Eating within 30 minutes of returning from a run is the optimum opportunity to kick start your body’s muscle growth and repair process. But what if you don’t feel like eating as soon as you get through the door?
A post-run smoothie is a refreshing and easily digestible way of fuelling your body with essential nutrients and all-important protein after a run. Here’s three delicious smoothie recipes to maximise your recovery after a run.
Green Post-run Smoothie by VegfestUK
The addition of hemp protein makes this recipe ideal for a post-run recovery boost!
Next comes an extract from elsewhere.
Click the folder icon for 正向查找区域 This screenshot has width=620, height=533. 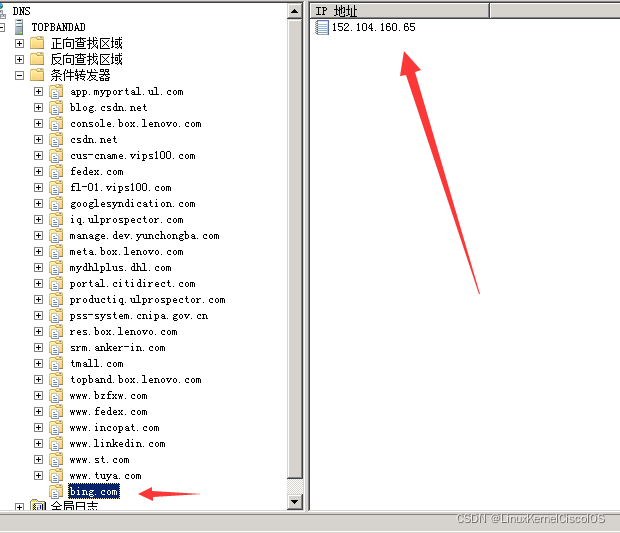point(37,43)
The simple and easily-digested proteins contained within hemp (albumen and edestin) deliver high quality muscle repair and growth essential for runners.
Put all ingredients into a blender and just blend until smooth.
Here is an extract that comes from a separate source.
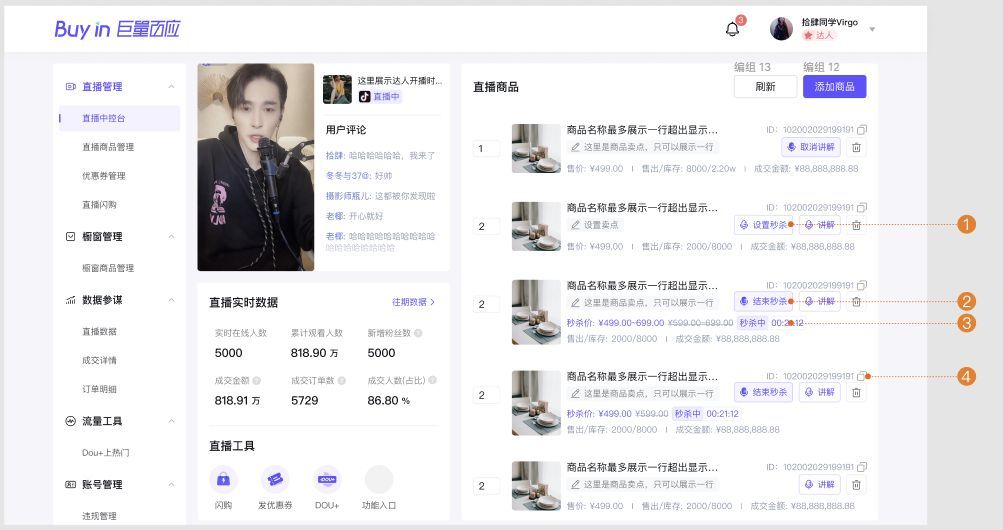Image resolution: width=1003 pixels, height=530 pixels.
Task: Copy the first product's ID with copy icon
Action: (862, 130)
Wheyhey Exotic Forest Fruit Smoothie Bowl by Rhiannon Lambert
With 20g of protein from Wheyhey ice cream, plus protein from delicious almond milk and yoghurt, this recipe is ideal for muscle recovery and repair after a run. Not only is this recipe refreshingly tasty, it is actually bursting with antioxidants to help fight free radical damage from exercise and pollution. The Greek yoghurt contains probiotics, which will help aid your digestion, while providing a great source of calcium. Try topping your smoothie bowls with seeds and nuts for an omega-3 and protein boost.
Peanut Butter and Banana Smoothie by Alpro
This plant powered delight is the ideal post-workout pick-me-up. The addition of deliciously nutritious avocados mean it’s packed with “good” mono-unsaturated fats, while the banana helps boost your body’s intake of energy-releasing B vitamins, as well as antioxidant vitamins C and E!